What, me mentally ill?


----------



## scatwomb (Oct 8, 2012)

I try to meditate at least 45 minutes a day, no matter what. I have found that, no matter what I am doing during the day, I can always find a little bit of time to formally pay attention to the quality of my thoughts.

You can do it anywhere. Standing up, sitting down, walking, laying down, etc. It's just focusing on your breath and the physical sensation of breathing, so, it's pretty simple.

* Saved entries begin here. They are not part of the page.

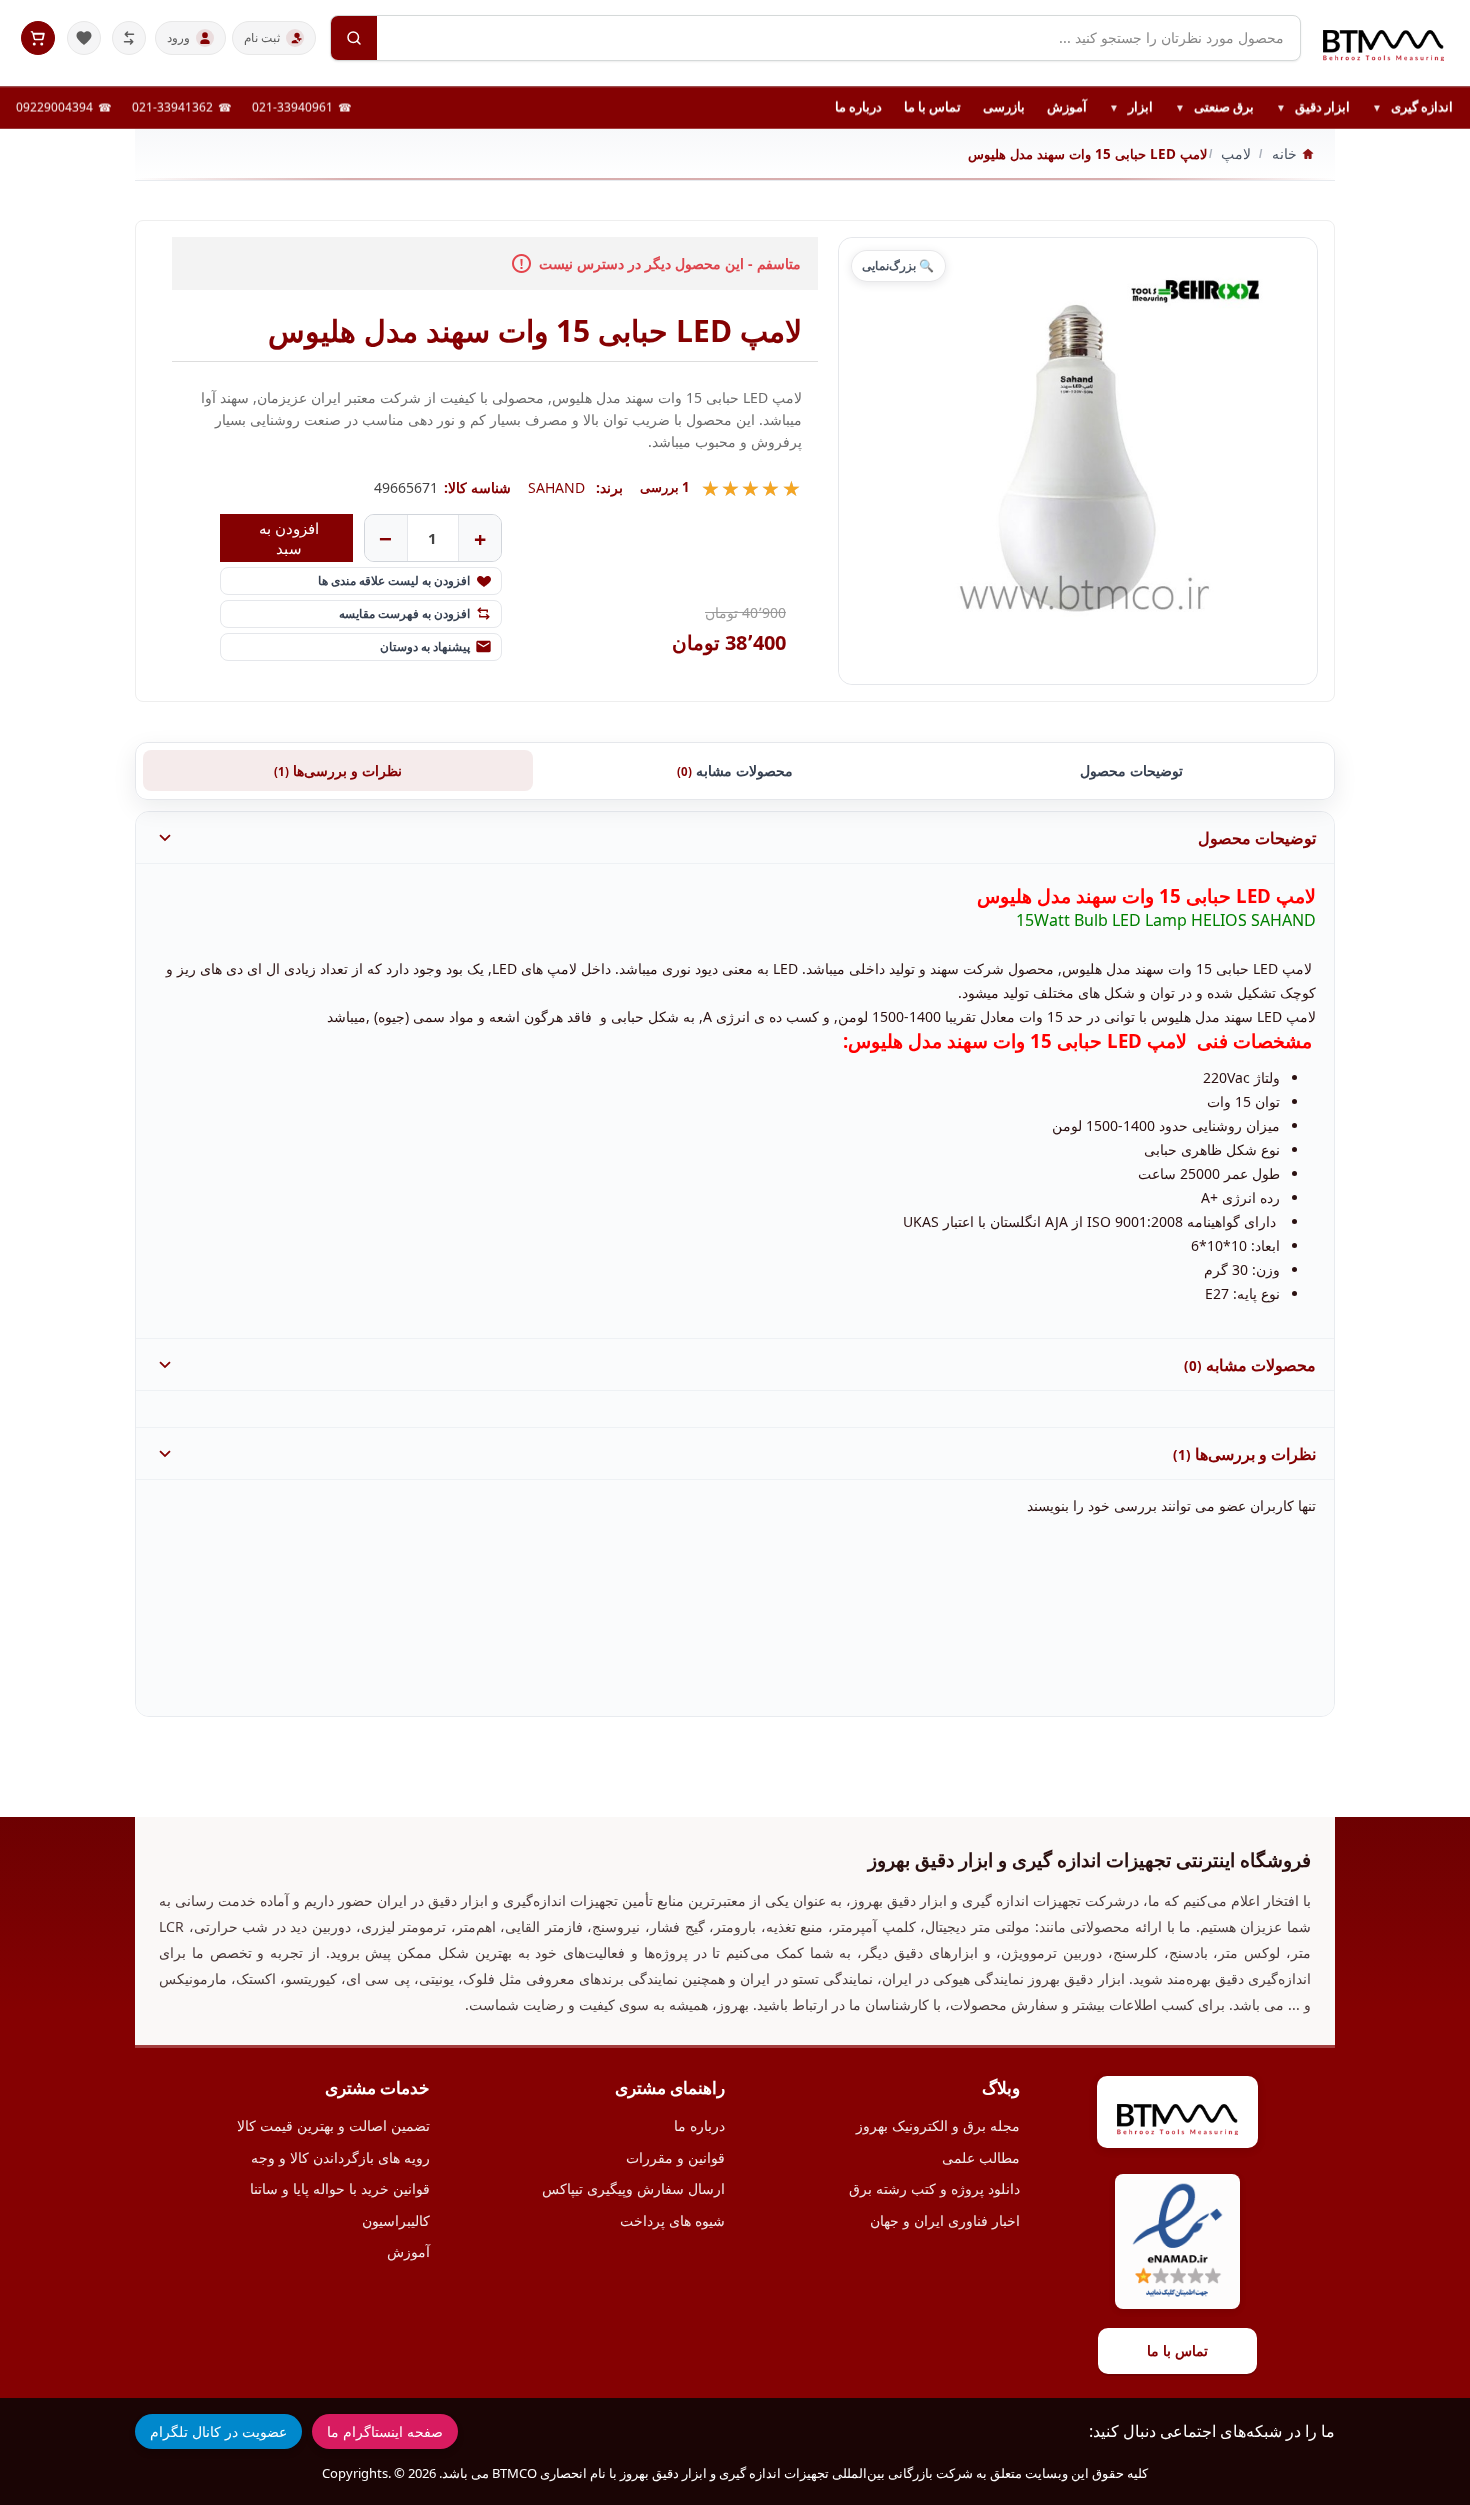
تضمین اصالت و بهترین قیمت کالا (333, 2125)
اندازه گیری (1412, 108)
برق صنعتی (1214, 108)
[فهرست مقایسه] (129, 38)
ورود (178, 37)
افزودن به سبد (289, 538)
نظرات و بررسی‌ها (338, 770)
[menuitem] (1412, 108)
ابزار (1131, 108)
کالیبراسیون (396, 2220)
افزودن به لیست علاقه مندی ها (394, 580)
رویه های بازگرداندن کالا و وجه (340, 2157)
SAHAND (556, 487)
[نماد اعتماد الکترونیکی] (1177, 2241)
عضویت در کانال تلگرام (218, 2431)
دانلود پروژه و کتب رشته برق (934, 2188)
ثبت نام (262, 37)
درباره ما (858, 107)
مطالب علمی (981, 2157)
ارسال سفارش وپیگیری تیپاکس (633, 2188)
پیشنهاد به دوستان (425, 646)
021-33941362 (172, 107)
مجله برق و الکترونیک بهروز (938, 2125)
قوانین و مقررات (675, 2157)
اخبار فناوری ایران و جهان (945, 2220)
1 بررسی (665, 487)
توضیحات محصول (1131, 770)
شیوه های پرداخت (672, 2220)
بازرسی (1004, 107)
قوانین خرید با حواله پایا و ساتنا (340, 2188)
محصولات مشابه (735, 770)
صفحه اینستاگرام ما (385, 2431)
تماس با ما (932, 107)
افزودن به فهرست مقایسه (404, 613)
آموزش (1067, 107)
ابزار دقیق (1313, 108)
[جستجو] (354, 38)
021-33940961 (292, 107)
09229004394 (54, 107)
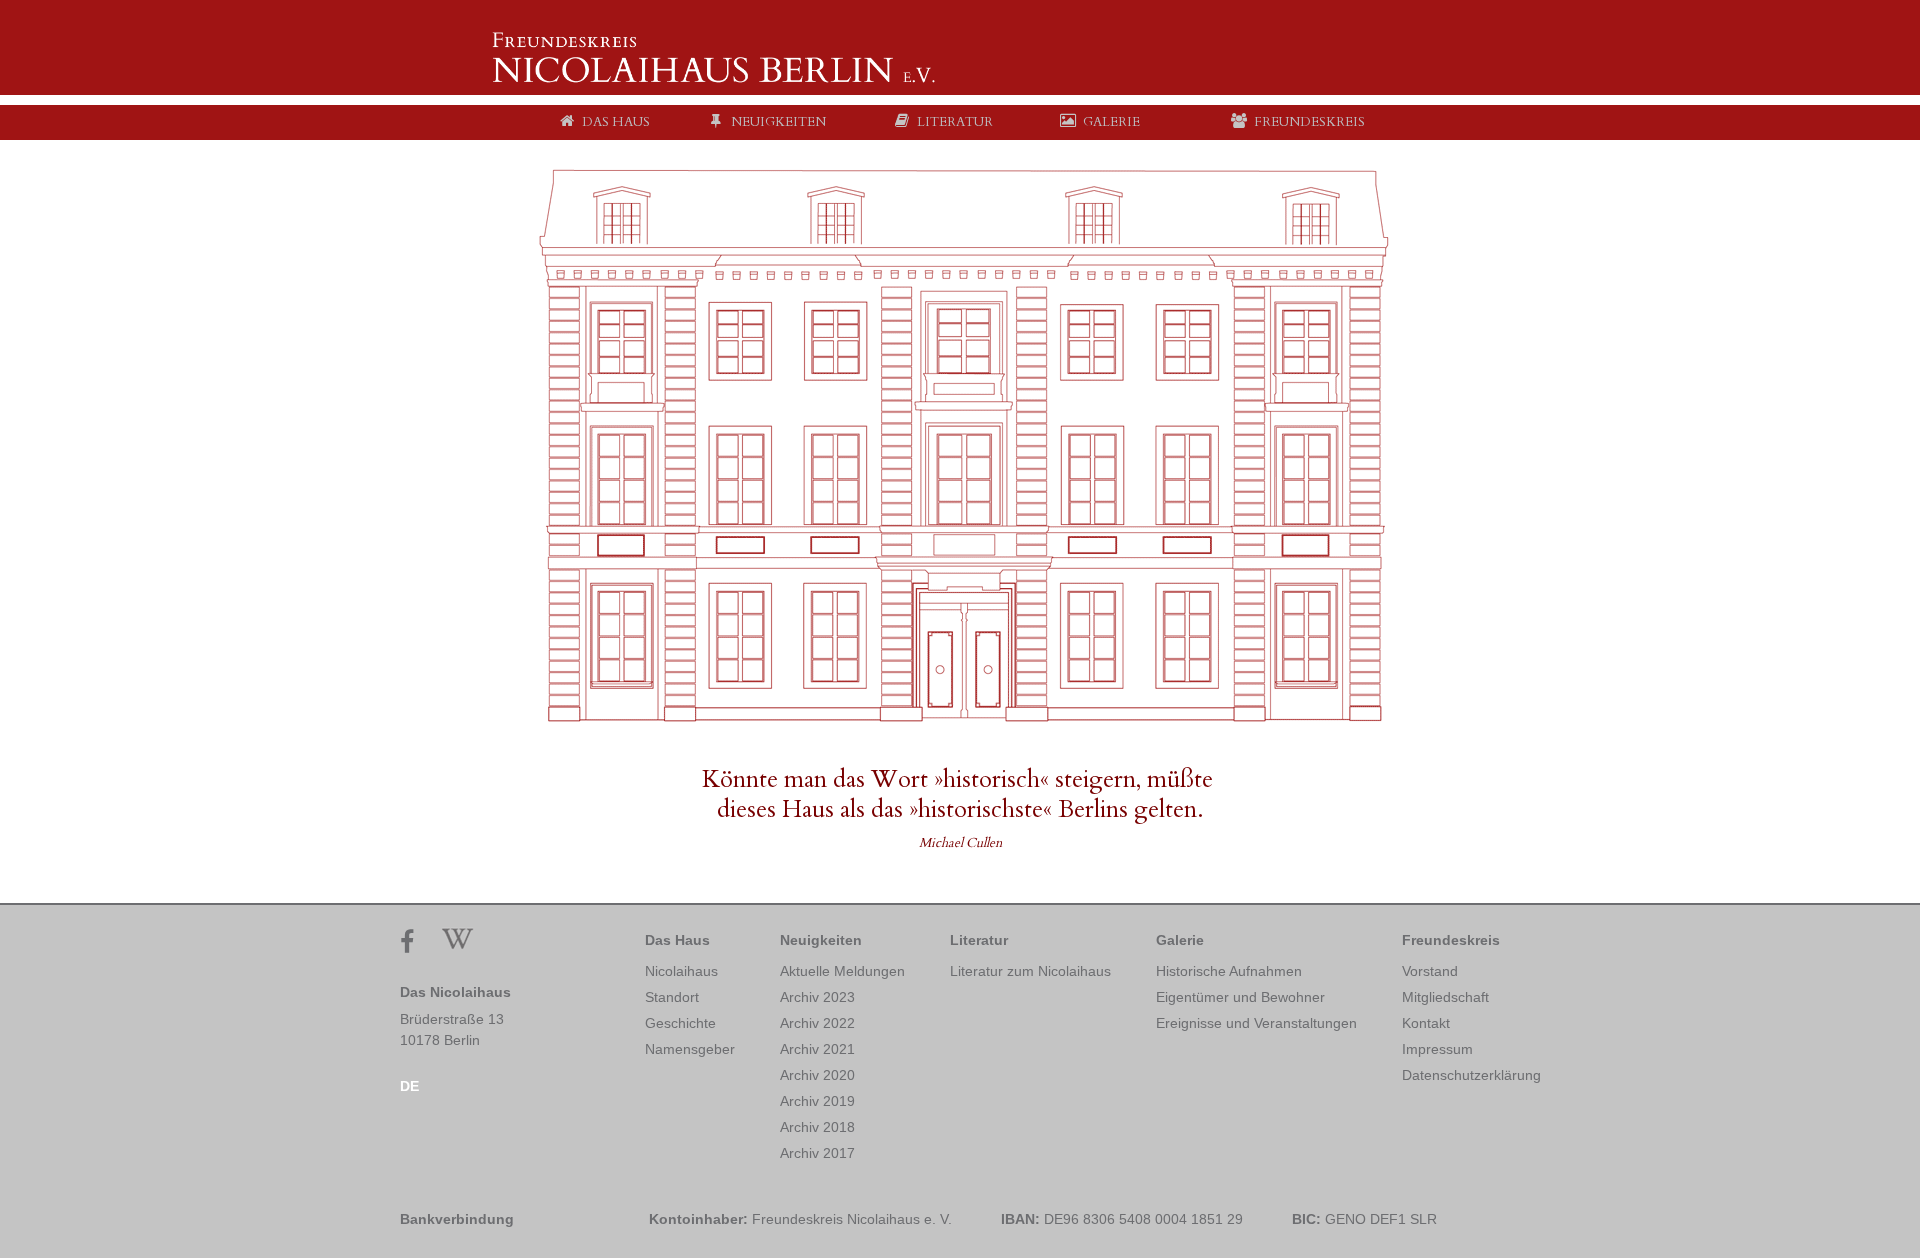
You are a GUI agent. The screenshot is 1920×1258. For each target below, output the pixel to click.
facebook (412, 942)
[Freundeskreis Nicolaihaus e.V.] (715, 80)
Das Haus (677, 940)
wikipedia (457, 938)
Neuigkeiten (821, 940)
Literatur (979, 940)
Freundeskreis (1451, 940)
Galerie (1180, 940)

So yeah, don't just do it when you're stressed! Do it everyday!


----------



## Earth (Oct 8, 2012)

mediation is a huge part of my life.
I prefer to meditate while out kayaking where I can be one with the elements


----------



## TheUndeadPhoenix (Oct 8, 2012)

I've been too out of touch for the last 2 years. I can't meditate ever anymore. I used to, but some mental block came along and *boom*. I can't do it anymore >_< It annoys the fuck out of me.


----------



## VomitIsJustSkimMilk (Oct 9, 2012)

No meditation, but I try to catch every sunset and sunrise when I'm on the road. If you're having head problems, I'd check out Icarus Project. They're a nice bunch of people on another board that help folks with that stuff.


----------



## Deleted member 2626 (Dec 20, 2012)

I meditate like someone else said, when Im at a dead point. Where I'm like, what now? I was doing it for awhile there, when I was reading dharma bums. I run a lot more with my dog now and that helps, cuz after I'm done pushing myself past STOP my heads spinning and floating. I sit sometimes with headphones in and let the music take up all sound and just think off the tune and then turn it off. leaves me better and more more ready for whatever


----------



## daveycrockett (Dec 27, 2012)

yup, you can use it for a lot of things, i usually try to tell people who are having trouble sleeping to do it, anything else is too hard to explain and is usually a waste of time, but yeah works for me, been doing it more than half my life..I like to use it for a forced de ja vu.


----------